_Texte de lecture:_
------------------------------

Un article de Martine Arpin
« Nous avons pensé et conçu ces modules d’enseignement de l’écriture et de la lecture pour que les enseignants cessent de passer tout leur temps à planifier, et puissent enfin se concentrer à ce qu’ils devraient faire : enseigner et donner de la rétroaction en cours d’apprentissage. Et voilà maintenant que les enseignants nous disent qu’ils passent parfois une heure à planifier une mini-leçon qui doit durer 10 minutes en classe. Quelque chose ne fonctionne pas ! »
Ces mots, ils viennent de Lucy Calkins. L’une des forces des travaux de l’équipe du Teachers College, c’est qu’ils travaillent sur le terrain, avec les enseignants, dans de vraies classes, avec de vrais élèves. Et que, chaque semaine, ils reviennent au Teachers College pour une grande rencontre afin de recevoir eux aussi de la formation continue, mais aussi pour échanger sur ce qu’ils voient dans les classes, ce qui fonctionne, ce qui ne fonctionne pas, les problèmes soulevés par les enseignants et, surtout, pour réfléchir ensemble à des solutions.
Et ce problème de temps de planification, ils l’ont rencontré partout. Quand je travaille avec des enseignants qui mettent en place les ateliers, je le rencontre aussi. J’ai dû moi-même réfléchir à cette question comme enseignante en refaisant année après année les mêmes modules. Plusieurs facteurs peuvent expliquer ce problème:
– La structure et le contenu des ateliers d’écriture : cette façon d’enseigner l’écriture est nouvelle pour les enseignants. L’utilisation des modules devient une formation continue sur l’enseignement de l’écriture, sur la gestion, le lien avec les élèves. Cela va bien au delà de l’enseignement de l’écriture. Pour s’approprier la démarche, on doit tout lire, prendre le temps de réfléchir, visualiser.
– Les mini-leçons proposées sont très détaillées. On sent bien que tout est important, dans ce qui est proposé. On ne veut pas passer à côté de quelque chose, on aimerait parler comme cette enseignante, copier ses exemples de façon naturelle… on ne veut rien oublier !
– Nous ne sommes pas nous-mêmes des auteurs, les contenus d’apprentissage des mini-leçons sont donc nouveaux pour l’enseignant. Il faut aussi s’approprier ces contenus, les reconnaitre dans les livres modèles.
– En général, les enseignants ne se sentent « jamais prêts ». On veut bien faire. Sans s’en rendre compte, on surplanifie.
Comme pour toute réflexion, il faut se demander d’abord pourquoi c’est important. Et quand on se demande pourquoi il est important d’être plus efficace dans notre planification, certaines réponses sont évidentes :
— Parce que j’ai aussi autre chose à planifier
— Parce que le ratio planification/action n’est pas équilibré (1 heure de planification pour 10 minutes dans ma journée ?).

------------------------------

_Énoncé du problème:_ Recopiez sans modification le passage de l'article sur la planification des mini-leçons qui débute par « Ces mots, ils » et se poursuit jusqu'à « à des solutions. ».

_Données brutes:_
------------------------------

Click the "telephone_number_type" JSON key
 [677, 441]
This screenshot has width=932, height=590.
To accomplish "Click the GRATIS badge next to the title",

------------------------------

_Résultat obtenu:_
Ces mots, ils viennent de Lucy Calkins. L’une des forces des travaux de l’équipe du Teachers College, c’est qu’ils travaillent sur le terrain, avec les enseignants, dans de vraies classes, avec de vrais élèves. Et que, chaque semaine, ils reviennent au Teachers College pour une grande rencontre afin de recevoir eux aussi de la formation continue, mais aussi pour échanger sur ce qu’ils voient dans les classes, ce qui fonctionne, ce qui ne fonctionne pas, les problèmes soulevés par les enseignants et, surtout, pour réfléchir ensemble à des solutions.